I cc'ed Len Brown and Bin Gao. If you have any input, we'd greatly appreciate it.
Comment 8 bjascob 2017-12-22 05:16:50 UTC
*** Bug 198137 has been marked as a duplicate of this bug. ***
Comment 9 bjascob 2017-12-24 18:50:21 UTC
I'd like to point out another issue with the kernel code referenced at the top.  There are two bug reports on Bugzilla (mine at Bug#19837 and another at Bug#197842) where we are seeing a 4% clock drift.  It sees likely that this is due to the call to cpuid returning 0 for ecx_hz  which triggers the switch statement setting crystal_khz = 25000.  I suspect that in our cases, this should be 24000.

I have a i9-7940x which has a base clock of 3.1GHz and calls to cpuid returns a TSC/clock ratio of 258/2
24000 * 258 / 2 = 3.096 GHz (correct)
25000 * 258 / 2 = 3.225 GHz (wrong !)  <-- result of native_calibrate_tsc

Note that the (2.5-2.4)/2.4 ~= 4% which accounts for the drift we are seeing.

I'm not certain what the right answer is here, but it looks to me like the hard-coded values are incorrect for at least some SkylakeX cpus / motherboards.
Comment 10 Chris McDermott 2018-01-25 20:04:44 UTC
Len Brown's update removes the TSC calibration using the hardcoded 25.0MHz value in native_calibrate_tsc() with Skylake Xeon. We'll test this and report the results here.

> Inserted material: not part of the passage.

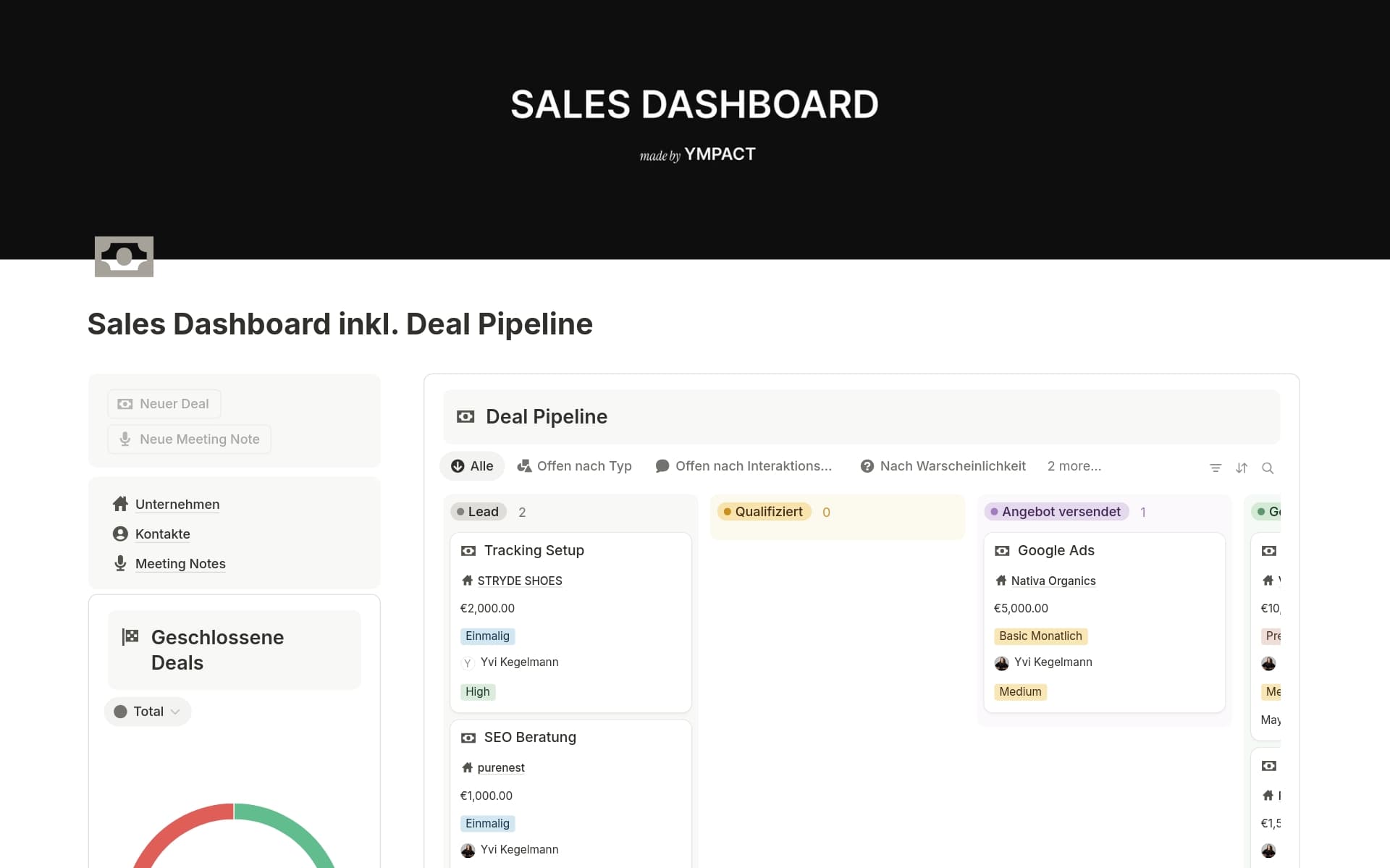The height and width of the screenshot is (868, 1390).
Task: Click the banknote page icon under the banner
Action: (124, 256)
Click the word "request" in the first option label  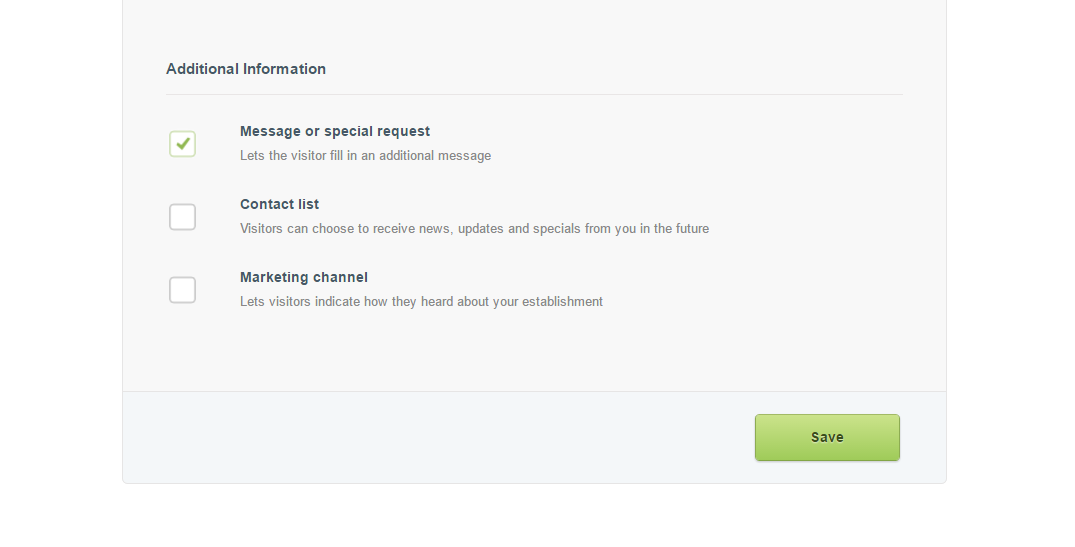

commit b511203093489eb1829cb4de86e8214752205ac6
Author: Len Brown <len.brown@intel.com>
Date:   Fri Dec 22 00:27:55 2017 -0500

    x86/tsc: Fix erroneous TSC rate on Skylake Xeon
    
    The INTEL_FAM6_SKYLAKE_X hardcoded crystal_khz value of 25MHZ is
    problematic:
    
     - SKX workstations (with same model # as server variants) use a 24 MHz
       crystal.  This results in a -4.0% time drift rate on SKX workstations.
    
     - SKX servers subject the crystal to an EMI reduction circuit that reduces its
       actual frequency by (approximately) -0.25%.  This results in -1 second per
       10 minute time drift as compared to network time.
    
    This issue can also trigger a timer and power problem, on configurations
    that use the LAPIC timer (versus the TSC deadline timer).  Clock ticks
    scheduled with the LAPIC timer arrive a few usec before the time they are
    expected (according to the slow TSC).  This causes Linux to poll-idle, when
    it should be in an idle power saving state.  The idle and clock code do not
    graciously recover from this error, sometimes resulting in significant
    polling and measurable power impact.
    
    Stop using native_calibrate_tsc() for INTEL_FAM6_SKYLAKE_X.
    native_calibrate_tsc() will return 0, boot will run with tsc_khz = cpu_khz,
    and the TSC refined calibration will update tsc_khz to correct for the
    difference.
Comment 11 Max Asbock 2018-01-30 22:50:15 UTC
(In reply to Chris McDermott from comment #10)
> Len Brown's update removes the TSC calibration using the hardcoded 25.0MHz
> value in native_calibrate_tsc() with Skylake Xeon. We'll test this and
> report the results here.
> 

We tested a system for several days with the 4.15-rc9 kernel which contains the patch referred to in comment #10. We no longer see the large time drift. Therefore we can consider the problem as fixed in main-line.